CLINICAL OBSERVATIONS: One mortality was observed in the positive control (Set I) and 100% test item concentration. No clinical signs were observed in animals in Set 1. All animals in Set 2 had matted fur around the ears.

BODY WEIGHTS: All survivors in Set 1 gained weight normally. In Set 2, one animal in the positive control, one animal treated with 2.5% test item concentration and three animals treated with 10% test item concentration lost weight during the study.

Any other information on results incl. tables

Table 1. LLNA results

Test item concentration (%)	Average count per mouse (DPM)	Number of mice in group	Test/Vehicle Control Ratio
Set 1
Vehicle control	1911	5	NA
25	15948	5	8.4
50	15378	5	8.0
100	12846	4	6.7
Positive control	22454	4	11.8
Set 2
Vehicle control	1684	5	NA
2.5	3615	5	2.2
5	3645	5	2.2
10	5224	5	3.1
Positive control	8320	5	4.9

NA: Not Applicable

Applicant's summary and conclusion

Interpretation of results:

Category 1B (indication of skin sensitising potential) based on GHS criteria

Conclusions:

The test tem produced a stimulation index ≥ 3 at all test item concentrations except 2.5 and 5%. The EC3 value was calculated to be 9.5%.

Executive summary:

The skin sensitisation potential of the test item was determined in a local lymph node assay (LLNA) in female CBA/JcrHSD mice (Murphy 2016). Doses of 2.5, 5, 10, 25, 50 and 100% test item was applied to the dorsum of both ears on Days 1, 2 and 3, alongside a vehicle control (4:1 v/v acetone:oilve oil) and positive control. All animals were given a two-day rest period on Days 4 and 5 and animals were injected with tritiated methyl-thymidine and sacrificed on Day 6. The test item produced a stimulation index ≥ 3 at all test item concentrations except 2.5 and 5%. The EC3 value was calculated to be 9.5%.

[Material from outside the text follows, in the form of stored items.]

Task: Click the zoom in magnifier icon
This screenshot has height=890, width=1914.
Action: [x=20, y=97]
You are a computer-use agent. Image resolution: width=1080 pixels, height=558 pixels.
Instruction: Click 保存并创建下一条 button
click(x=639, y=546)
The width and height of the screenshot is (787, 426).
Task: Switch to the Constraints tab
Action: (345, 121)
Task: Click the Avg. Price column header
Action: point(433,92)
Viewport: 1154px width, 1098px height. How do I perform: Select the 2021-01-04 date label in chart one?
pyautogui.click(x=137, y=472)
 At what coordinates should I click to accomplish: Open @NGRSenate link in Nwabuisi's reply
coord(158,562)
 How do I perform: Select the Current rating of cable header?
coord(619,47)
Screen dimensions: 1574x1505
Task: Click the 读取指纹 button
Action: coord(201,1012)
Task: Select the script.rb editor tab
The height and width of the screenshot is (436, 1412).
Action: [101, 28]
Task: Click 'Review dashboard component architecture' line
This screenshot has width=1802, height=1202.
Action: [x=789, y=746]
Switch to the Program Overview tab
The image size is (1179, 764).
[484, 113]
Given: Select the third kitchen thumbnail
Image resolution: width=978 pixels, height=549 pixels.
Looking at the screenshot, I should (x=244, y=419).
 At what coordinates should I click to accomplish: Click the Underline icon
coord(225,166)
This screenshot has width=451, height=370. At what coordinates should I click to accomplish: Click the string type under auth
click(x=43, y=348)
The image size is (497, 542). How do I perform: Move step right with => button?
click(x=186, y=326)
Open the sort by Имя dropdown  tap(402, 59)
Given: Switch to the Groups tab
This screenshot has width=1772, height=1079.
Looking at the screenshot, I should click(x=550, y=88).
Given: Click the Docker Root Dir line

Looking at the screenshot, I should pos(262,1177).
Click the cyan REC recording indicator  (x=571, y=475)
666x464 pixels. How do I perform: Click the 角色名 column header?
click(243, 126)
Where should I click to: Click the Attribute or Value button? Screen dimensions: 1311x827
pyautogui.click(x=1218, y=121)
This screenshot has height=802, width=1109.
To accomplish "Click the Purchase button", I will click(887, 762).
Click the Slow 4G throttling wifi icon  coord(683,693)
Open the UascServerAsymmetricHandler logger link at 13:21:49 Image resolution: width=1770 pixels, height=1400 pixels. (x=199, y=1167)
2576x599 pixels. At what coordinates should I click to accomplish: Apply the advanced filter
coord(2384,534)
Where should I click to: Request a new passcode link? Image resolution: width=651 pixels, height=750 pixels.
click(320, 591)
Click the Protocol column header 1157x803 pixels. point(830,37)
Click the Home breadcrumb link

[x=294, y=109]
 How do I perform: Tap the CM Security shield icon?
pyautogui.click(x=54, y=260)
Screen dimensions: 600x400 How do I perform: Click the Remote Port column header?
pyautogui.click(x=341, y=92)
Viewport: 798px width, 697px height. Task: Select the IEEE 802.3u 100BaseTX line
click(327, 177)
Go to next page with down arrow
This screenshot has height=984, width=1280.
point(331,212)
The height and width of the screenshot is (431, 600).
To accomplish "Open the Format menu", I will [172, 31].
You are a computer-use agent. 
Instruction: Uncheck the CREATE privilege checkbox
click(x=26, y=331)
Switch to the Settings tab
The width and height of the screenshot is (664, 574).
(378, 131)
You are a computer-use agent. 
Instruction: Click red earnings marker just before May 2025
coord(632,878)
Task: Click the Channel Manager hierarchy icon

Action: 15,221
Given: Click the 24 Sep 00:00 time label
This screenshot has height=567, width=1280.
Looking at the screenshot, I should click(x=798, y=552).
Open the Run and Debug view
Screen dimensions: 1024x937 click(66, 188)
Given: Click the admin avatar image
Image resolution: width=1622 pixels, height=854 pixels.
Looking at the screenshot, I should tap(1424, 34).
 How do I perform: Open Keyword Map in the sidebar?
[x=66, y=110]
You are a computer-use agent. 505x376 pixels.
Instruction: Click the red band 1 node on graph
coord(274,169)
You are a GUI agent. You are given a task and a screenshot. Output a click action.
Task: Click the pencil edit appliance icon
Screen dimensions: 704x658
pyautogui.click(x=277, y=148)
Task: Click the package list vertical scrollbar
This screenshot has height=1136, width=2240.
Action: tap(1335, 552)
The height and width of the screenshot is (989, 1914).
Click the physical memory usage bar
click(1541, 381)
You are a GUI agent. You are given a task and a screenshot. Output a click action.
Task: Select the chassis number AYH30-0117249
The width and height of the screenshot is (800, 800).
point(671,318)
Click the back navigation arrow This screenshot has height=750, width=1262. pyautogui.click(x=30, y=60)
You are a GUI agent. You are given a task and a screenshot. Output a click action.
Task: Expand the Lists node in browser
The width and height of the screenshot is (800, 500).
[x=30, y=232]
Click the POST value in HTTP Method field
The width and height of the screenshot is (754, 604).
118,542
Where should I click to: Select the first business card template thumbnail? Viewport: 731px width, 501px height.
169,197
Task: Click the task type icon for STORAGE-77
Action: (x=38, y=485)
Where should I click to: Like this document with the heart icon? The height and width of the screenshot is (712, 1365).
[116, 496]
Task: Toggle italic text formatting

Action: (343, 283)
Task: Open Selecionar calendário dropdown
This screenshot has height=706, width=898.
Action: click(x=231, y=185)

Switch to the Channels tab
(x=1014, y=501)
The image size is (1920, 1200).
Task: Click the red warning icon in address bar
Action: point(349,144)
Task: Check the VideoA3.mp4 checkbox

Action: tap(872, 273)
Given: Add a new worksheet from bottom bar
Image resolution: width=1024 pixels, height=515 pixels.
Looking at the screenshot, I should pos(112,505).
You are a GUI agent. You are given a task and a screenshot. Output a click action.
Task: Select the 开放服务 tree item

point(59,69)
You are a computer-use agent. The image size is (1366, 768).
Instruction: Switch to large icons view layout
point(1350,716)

The LLNA (EU B.42; OECD 429) is an intentionally accepted in vivo test method to detect skin sensitisation (Category 1, 1A or 1B under CLP) and/or absence of effects requiring classification for skin sensitisation (i.e. not classified under CLP), as described in the Annex to the EU Test Methods (TM) Regulation (Council Regulation (EC) No 440/2008). Conducted according to the aforementioned guidelines and GLP, the LLNA passed all validity criteria and was considered to be reliable without restriction (Klimisch 1).